Chair Yoga Yields Flexibility and Smiles

In March, Rafaella, an Italian yoga teacher, completed a trauma-sensitive training course for teachers, organized in partnership with the Yoga Mandala Project. Though she has been teaching yoga for more than three years, nothing compares to the weekly sessions she has offered since the first week of Ramadan.  

Chair yoga involves various movements and stretches, all from a seated position. The class was designed for refugees who have experienced trauma—the element of the chair allows each participant to maintain complete control over his/her body and environment as opposed to normal yoga, which makes significant use of prone, exposed positions. In fact, participants say, the chair is liberating and central to the success of each one-hour session.

Emad, a refugee from Syria, has been doing yoga for three years. He stresses its benefits for the body, saying, “It really stretches each muscle and improves your posture.” Emad also reflects on yoga’s other merits, saying, “It is always a great atmosphere. Everything is so organized and people always show up on time—it is clear that they want to be here and enjoy being here.”

Rafaella concurs. “They might not have the opportunity to meet much outside of yoga. It is a beautiful and joyful occasion every time.”  

Chair yoga is a great way to keep our yoga programming going while many of our community members observe Ramadan. Because Ramadan is a time of daytime fasting and quiet reflection, CRP cancels some of its more rigorous exercise classes. But chair yoga allows for movement in a controlled, less exhausting environment, and focuses on meditative breathing as well—perfect for Ramadan.

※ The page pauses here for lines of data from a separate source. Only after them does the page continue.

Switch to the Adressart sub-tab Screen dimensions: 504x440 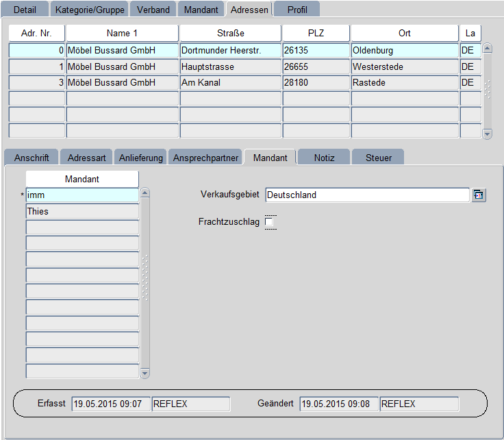click(x=87, y=158)
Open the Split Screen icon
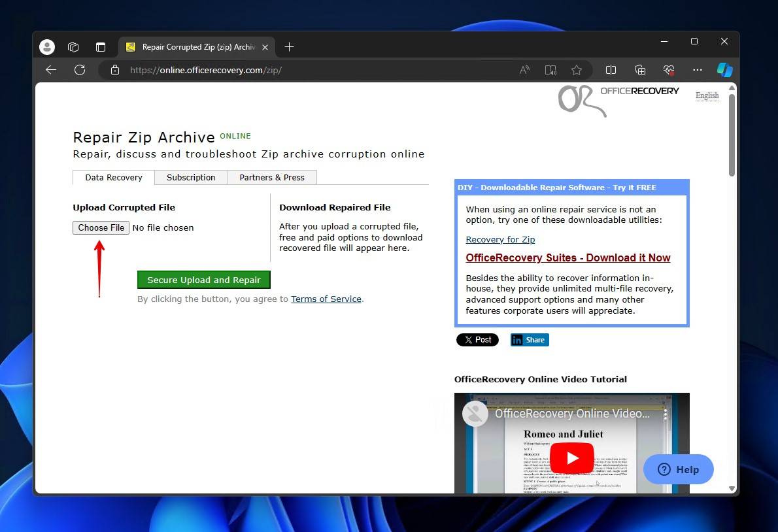This screenshot has height=532, width=778. (x=611, y=70)
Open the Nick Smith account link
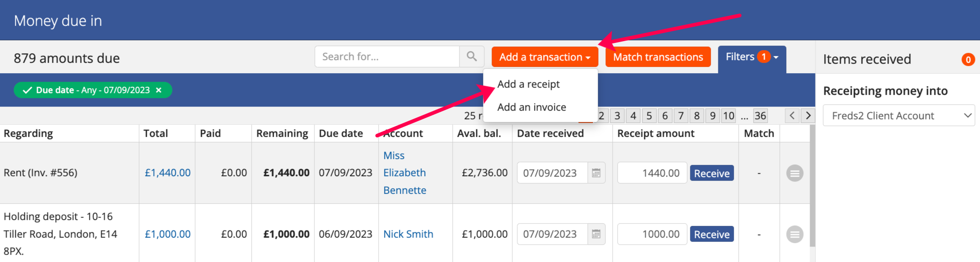 [x=408, y=234]
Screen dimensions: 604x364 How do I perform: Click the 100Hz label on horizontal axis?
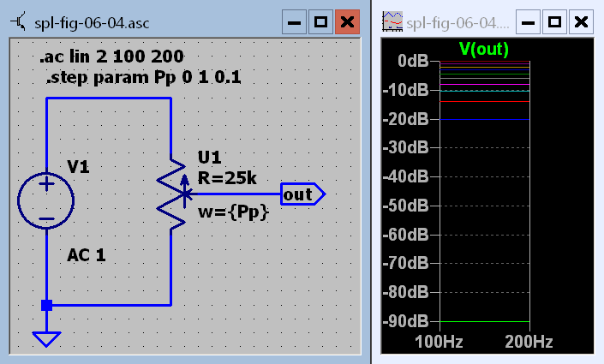pos(440,342)
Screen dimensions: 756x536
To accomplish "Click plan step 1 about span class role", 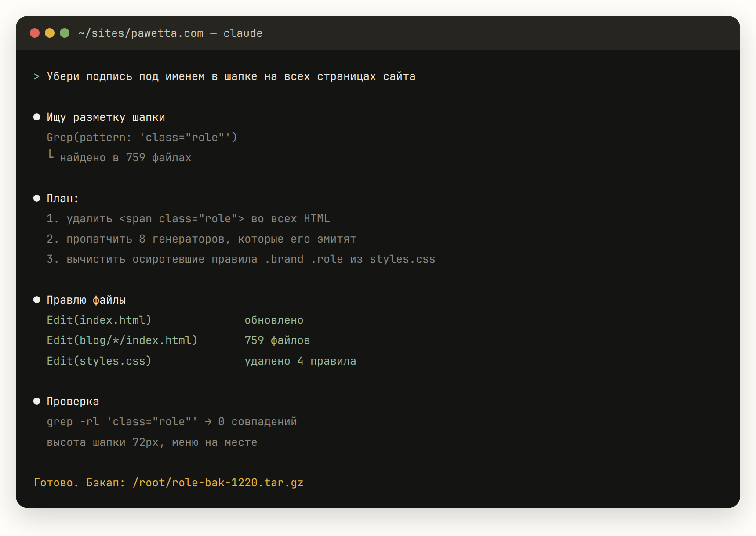I will [188, 219].
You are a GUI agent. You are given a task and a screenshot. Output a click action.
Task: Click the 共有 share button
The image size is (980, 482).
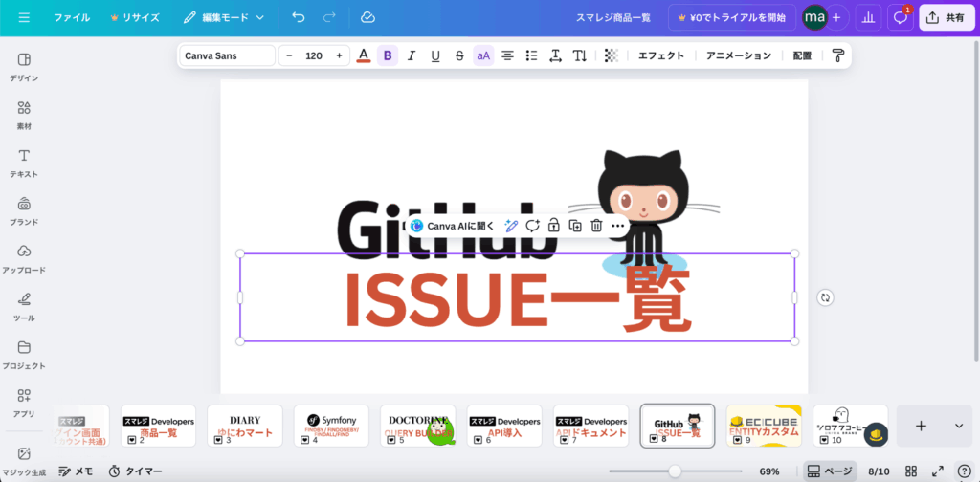pos(946,17)
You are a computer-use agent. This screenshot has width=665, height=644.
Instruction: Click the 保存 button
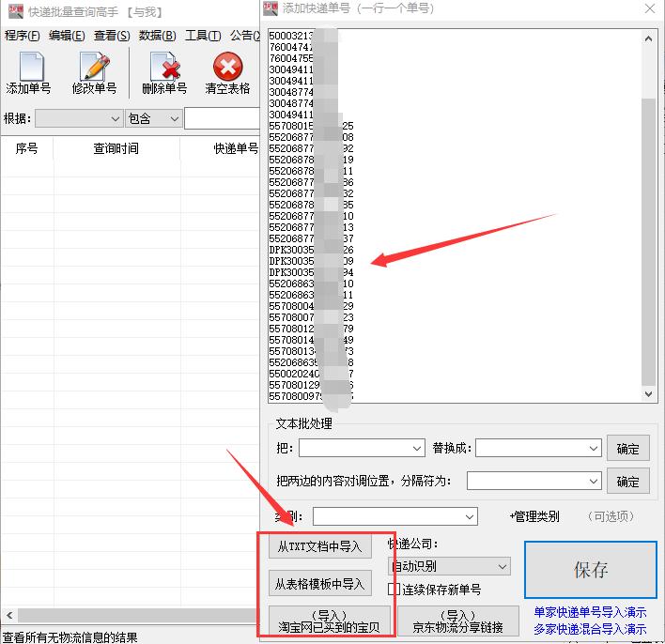(x=590, y=570)
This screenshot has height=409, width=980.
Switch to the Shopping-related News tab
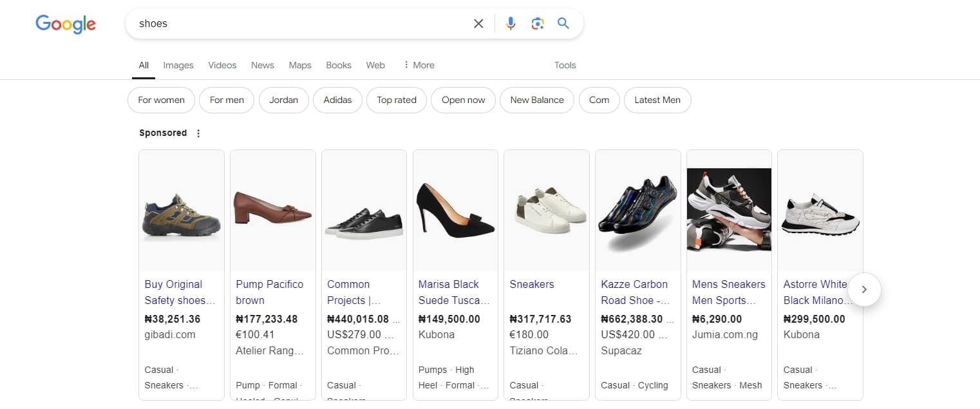pos(262,65)
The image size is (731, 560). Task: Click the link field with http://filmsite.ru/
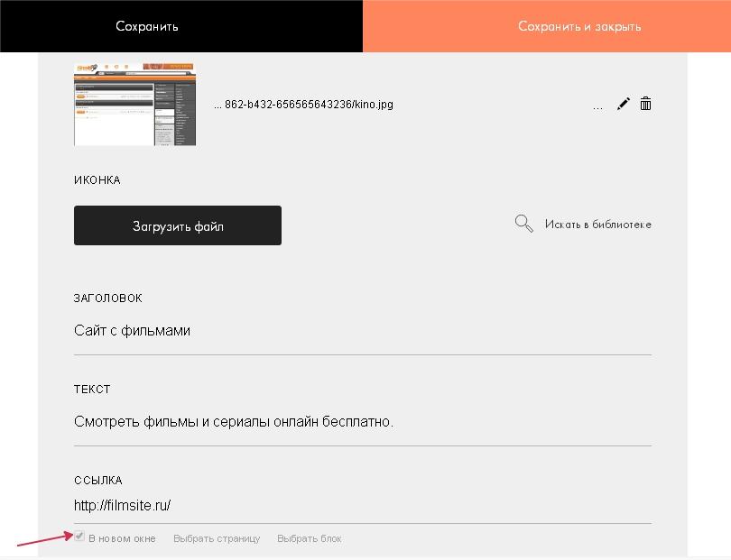[361, 505]
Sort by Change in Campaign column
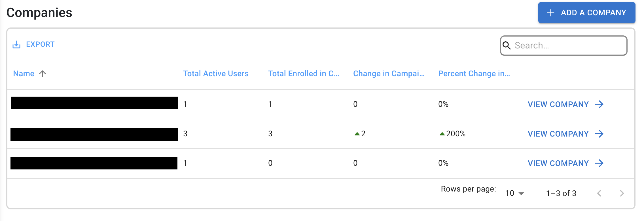This screenshot has width=644, height=221. pyautogui.click(x=389, y=74)
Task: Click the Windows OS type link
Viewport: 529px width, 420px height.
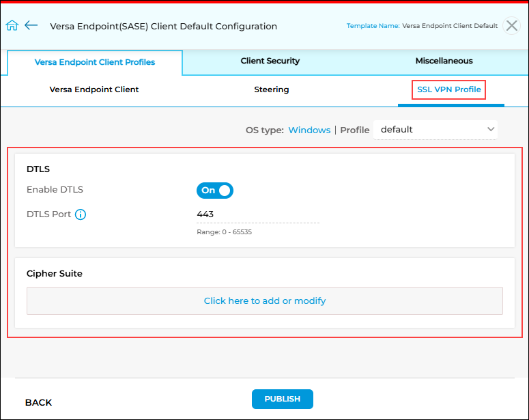Action: tap(309, 130)
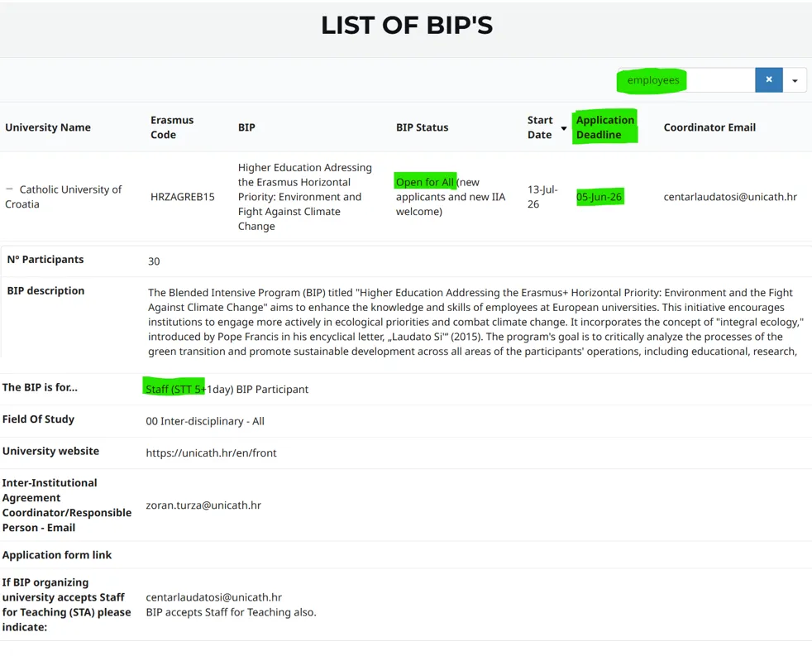Click the "Open for All" BIP status text

(425, 182)
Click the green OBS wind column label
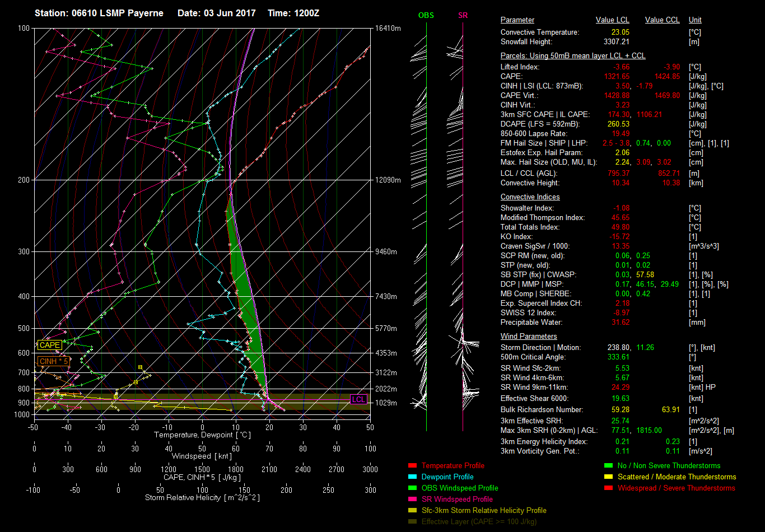Image resolution: width=765 pixels, height=532 pixels. 426,16
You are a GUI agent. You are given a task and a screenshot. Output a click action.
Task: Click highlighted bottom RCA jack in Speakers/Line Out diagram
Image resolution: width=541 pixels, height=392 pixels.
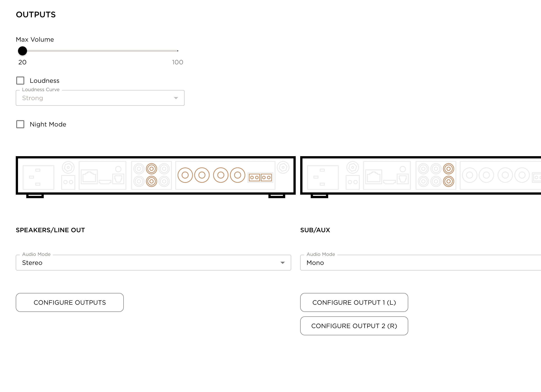151,181
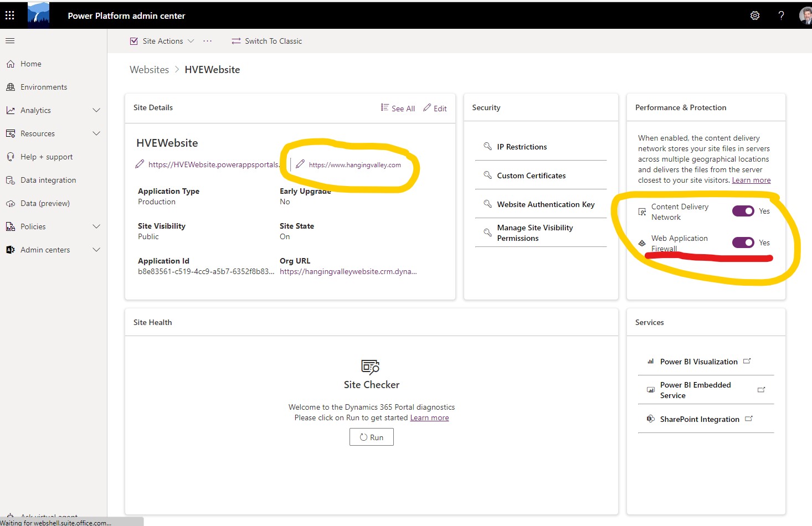The width and height of the screenshot is (812, 526).
Task: Open the app launcher waffle icon
Action: [x=10, y=16]
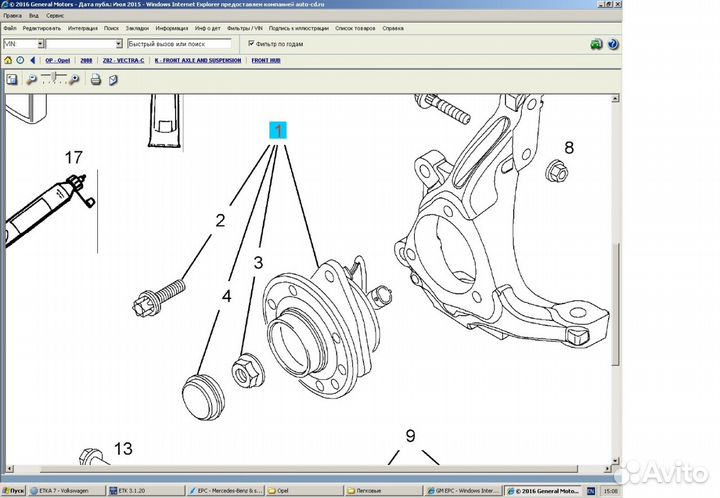Viewport: 720px width, 498px height.
Task: Click the 'Пуск' Start button in taskbar
Action: [14, 491]
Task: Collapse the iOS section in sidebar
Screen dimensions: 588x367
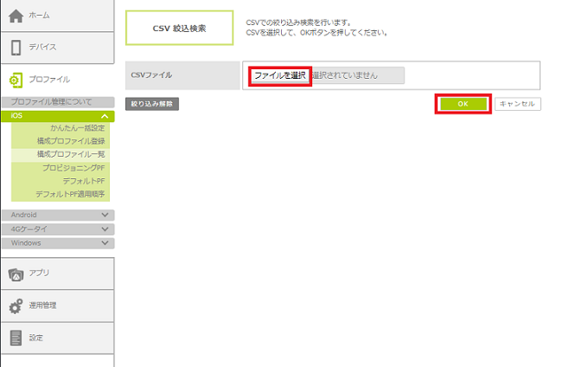Action: (x=105, y=116)
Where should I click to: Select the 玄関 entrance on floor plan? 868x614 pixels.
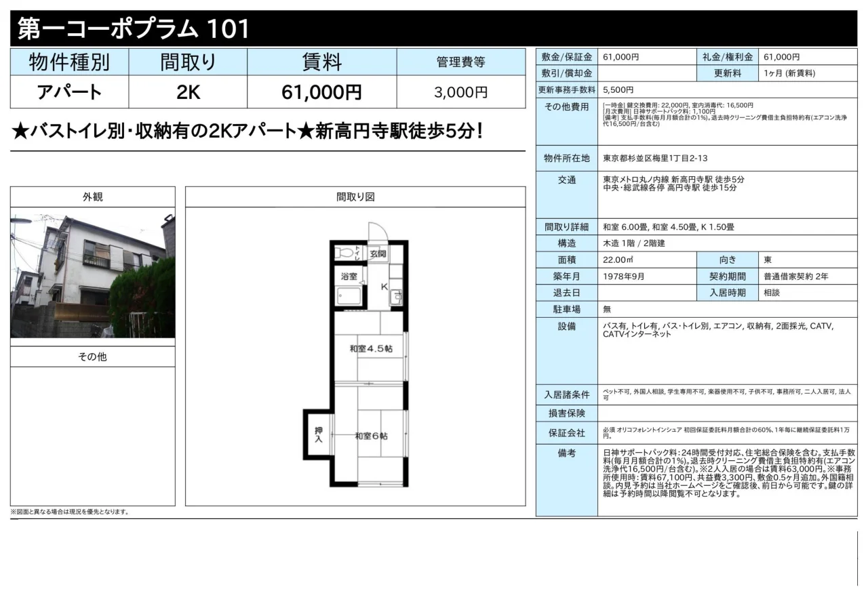click(380, 252)
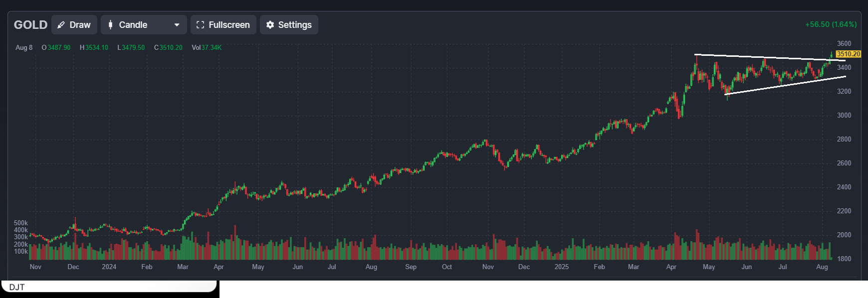The width and height of the screenshot is (868, 298).
Task: Click the 500k label on the volume scale
Action: point(21,223)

The sessions also build patience and develop each participant’s capacity to relax, a crucial skill for many refugees. Rafaella generally follows a gentle sequence of stretches, the first series involving the upper body and the second the lower body. Each class ends with a period of reflection and quiet. The women’s class meets first on Wednesday’s followed by the men’s session.

The end of Ramadan will mark the end of chair yoga and the beginning of a new yoga class, one which will teach unassisted postures while giving participants the option of using a chair. Emad cannot wait. “Everyone is so happy and my classmates always look forward to the next class. It is hard to wait a week in between!”

A special thanks to the Yoga Mandala Project for their thoughtful, creative, and sensitive approach to our yoga program at CRP!